If the EPA fails to act, states or organizations could take it upon themselves to oppose any new discharge permits — or existing permits when they come up for renewal every five years.

“You could do that across the board in the commonwealth of Pennsylvania within [its part of] the Bay watershed,” Mueller said. “It’s not the ideal way to do this,” he added. “The agency can do this on its own and has said it would do.”

Progress or pushback?

Some worry that could spark a backlash and lead to widespread public opposition from sewer rate payers, especially because Pennsylvania doesn’t touch the Chesapeake.

Hall said that it’s best for the issue to be resolved through “diplomacy” rather than going to court.

“Sometimes you have to file a lawsuit to get people’s attention,” he said. “But you had better be careful [that] you understand whether it is going to get positive attention or negative attention.

“Litigation can be costly, time-consuming. It diverts resources and, perhaps most importantly, it gets people emotionally inflamed on both sides and burns bridges that sometimes take a long time, if ever, to rebuild.”

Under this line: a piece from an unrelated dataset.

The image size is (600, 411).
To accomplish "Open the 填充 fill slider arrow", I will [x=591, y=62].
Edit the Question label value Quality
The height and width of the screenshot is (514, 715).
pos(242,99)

But he and others also said legal action — or the threat of it — could prompt action by the state without having to go to court.

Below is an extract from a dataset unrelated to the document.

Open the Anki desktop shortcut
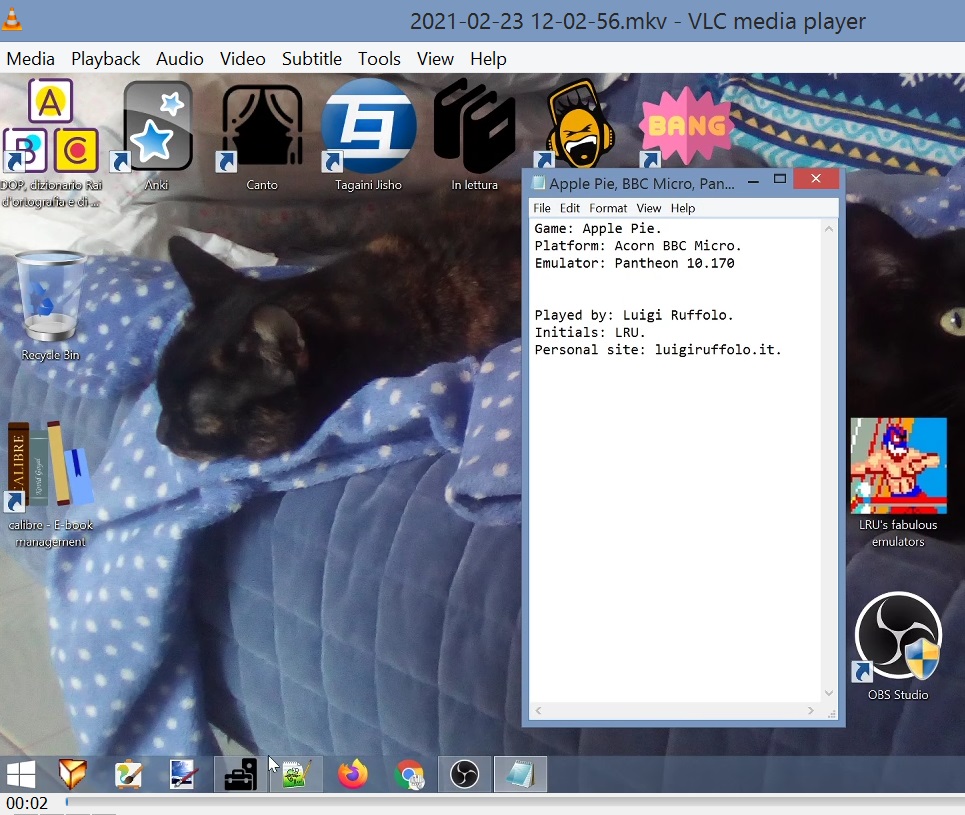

Ann Swanson, executive director of the Chesapeake Bay Commission, an advisory panel consisting of state legislators from across the Bay region, said movement to address Pennsylvania’s shortfalls has begun, albeit slowly, but could be harmed if lawsuits push people into corners.

“We don’t need to be distracted by litigation right now,” she said. “We need to double down and pursue programs and funding that will deliver clean water. That is what we need, and we need it now.”

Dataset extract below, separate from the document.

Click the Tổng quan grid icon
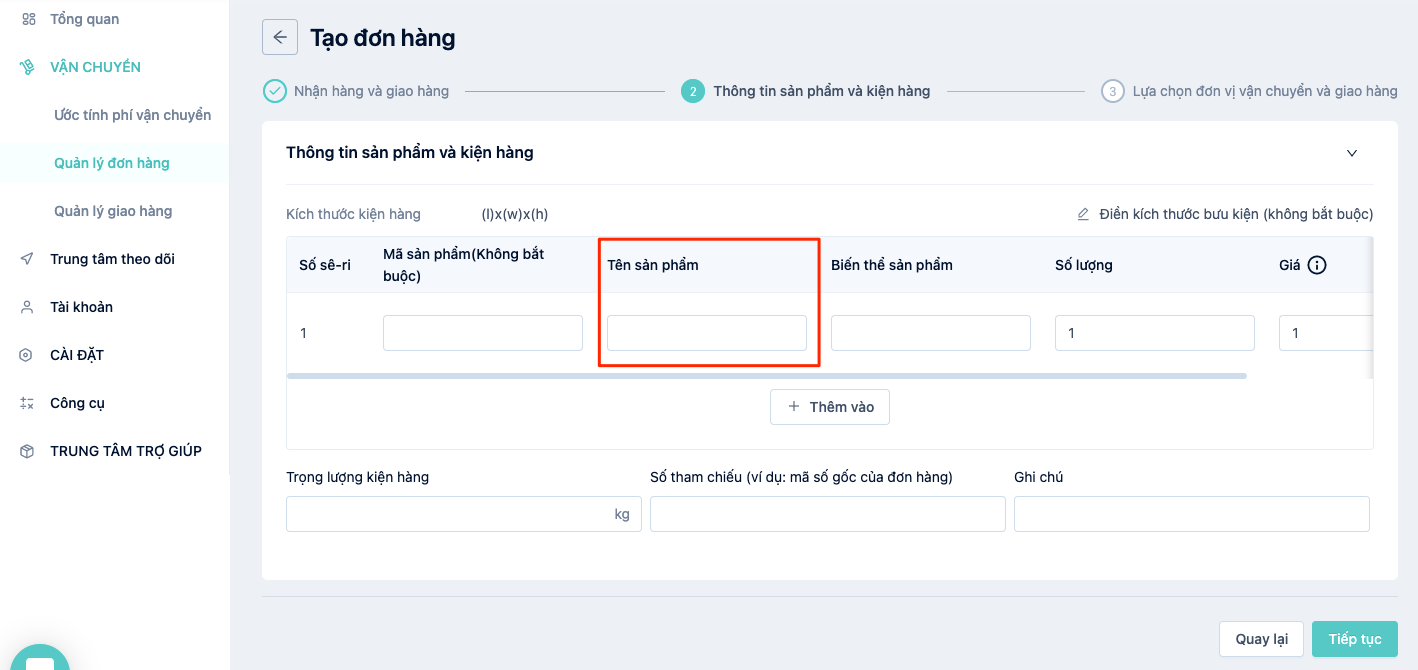Image resolution: width=1418 pixels, height=670 pixels. click(27, 19)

Further, she said, all of the states — not just Pennsylvania — need to come up with more funding to meet their agricultural goals.

A spokesman for Pennsylvania Gov. Tom Wolf said the governor has been trying to secure more environmental funding, and a lawsuit would not help those efforts.

“Instead of protracted litigation that will take resources away from our efforts to improve water quality in the watershed and undermine the partnership that has helped make progress, Gov. Hogan’s time would be better spent convincing his Republican counterparts in Pennsylvania to support Gov. Wolf’s plan,” said spokesman J. J. Abbott.

And while environmental groups generally supported Hogan’s threat of legal action, Waterkeepers Chesapeake and the Lower Susquehanna Riverkeeper issued a statement blasting him for not doing enough.

Specifically, they cited the state’s recent proposed settlement with Exelon Generation Co. over impacts caused by Conowingo Dam on the Susquehanna, the Bay’s main tributary in Pennsylvania.

Originally, the state had sought $172 million a year from the company to reduce upstream nutrient and sediment pollution, but its settlement secured only $19 million over 50 years.

“Why is Gov. Hogan willing to sue Pennsylvania and the EPA to force them to live up to their commitments — but happy to let Exelon, a private utility, off the hook?” asked Betsy Nicholas, executive director of Waterkeepers Chesapeake.

With growing tensions and a looming 2025 deadline, some wonder about the future of the 37-year-old Bay Program partnership.

“The partnership is known for working through very difficult, very passionate and very challenging moments,” Swanson said. “And we are in one of those moments right now.”